GCN5 KAT activity reduces occupancy by phospho-CTD RNAPII at a viral gene, and a mechanism of GCN5-mediated regulation of transactivation is proposed. (A) MEF (hat/hat or wt littermate control) cells were infected at an MOI of 5 with wt hAd. Cells were fixed, and chromatin was purified, sheared, and immunoprecipitated for total RNAPII or for phospho-CTD RNAPII. After washing and de-cross-linking, the percentage of input E4 promoter DNA recovered by ChIP was determined by qPCR with a set of primers specific for a 320-bp region of the adenoviral E4 promoter region as described previously (36, 50). Fold enrichment was calculated by setting the percent recovery of IgG to 1.0, and the ratio of phospho-CTD RNAPII to total RNAPII was calculated by dividing the fold enrichment for phospho-CTD RNAPII by the fold enrichment of total RNAPII. The mean relative phospho-CTD RNAPII/RNAPII recruitment levels were compared by Student's t test; *, P < 0.05. (B) Same as for panel A, except that ChIP was performed with anti-E1A (M73) and anti-GCN5 antibodies, and the relative recruitment of GCN5 to E1A was determined by dividing the fold enrichment of GCN5 by the fold enrichment of E1A. The mean relative GCN5/E1A recruitment levels were compared by Student's t test; ns, P > 0.05. (C) Model of GCN5 regulation of E1A transactivation.
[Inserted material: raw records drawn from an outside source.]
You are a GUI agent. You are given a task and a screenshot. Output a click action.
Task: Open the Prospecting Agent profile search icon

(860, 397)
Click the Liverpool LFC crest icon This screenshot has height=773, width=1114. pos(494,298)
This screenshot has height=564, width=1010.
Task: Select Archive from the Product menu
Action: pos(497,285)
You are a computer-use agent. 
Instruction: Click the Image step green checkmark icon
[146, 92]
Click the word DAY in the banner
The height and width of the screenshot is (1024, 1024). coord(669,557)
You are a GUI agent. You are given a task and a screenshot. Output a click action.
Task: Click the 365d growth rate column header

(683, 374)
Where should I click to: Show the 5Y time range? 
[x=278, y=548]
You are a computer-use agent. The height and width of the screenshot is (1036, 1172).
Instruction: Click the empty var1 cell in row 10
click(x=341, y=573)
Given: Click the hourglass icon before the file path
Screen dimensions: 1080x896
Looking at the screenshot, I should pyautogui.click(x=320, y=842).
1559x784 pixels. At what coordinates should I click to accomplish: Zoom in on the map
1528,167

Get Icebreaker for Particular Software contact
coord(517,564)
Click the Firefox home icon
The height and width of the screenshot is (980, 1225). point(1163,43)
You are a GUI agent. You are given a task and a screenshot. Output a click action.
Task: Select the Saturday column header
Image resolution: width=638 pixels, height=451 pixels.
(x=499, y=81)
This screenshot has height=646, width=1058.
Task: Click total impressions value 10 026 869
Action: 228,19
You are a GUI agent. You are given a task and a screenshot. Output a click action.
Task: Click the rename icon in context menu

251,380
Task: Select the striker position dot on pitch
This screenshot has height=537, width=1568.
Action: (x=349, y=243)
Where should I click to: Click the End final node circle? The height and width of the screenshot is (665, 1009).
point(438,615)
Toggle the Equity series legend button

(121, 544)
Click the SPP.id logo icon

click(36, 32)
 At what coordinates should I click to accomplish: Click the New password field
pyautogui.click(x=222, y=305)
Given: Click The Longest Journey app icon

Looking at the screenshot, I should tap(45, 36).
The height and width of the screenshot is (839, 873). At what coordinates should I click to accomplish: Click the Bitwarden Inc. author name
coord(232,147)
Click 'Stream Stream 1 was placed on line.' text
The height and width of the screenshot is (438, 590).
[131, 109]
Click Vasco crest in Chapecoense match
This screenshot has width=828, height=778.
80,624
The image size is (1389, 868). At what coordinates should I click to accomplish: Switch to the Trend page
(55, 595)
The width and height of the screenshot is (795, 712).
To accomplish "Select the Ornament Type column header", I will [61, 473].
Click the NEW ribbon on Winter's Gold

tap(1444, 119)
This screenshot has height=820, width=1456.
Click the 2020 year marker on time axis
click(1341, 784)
GCN5 is recruited to the viral E4 promoter by E1A through binding sites in both the N terminus and CR3 of E1A. The KAT activity of GCN5 then hyperacetylates H3 K9/K14 associated with the E4 promoter and also inhibits phosphorylation of the RNAPII CTD, resulting in an overall repression of E1A-dependent transactivation.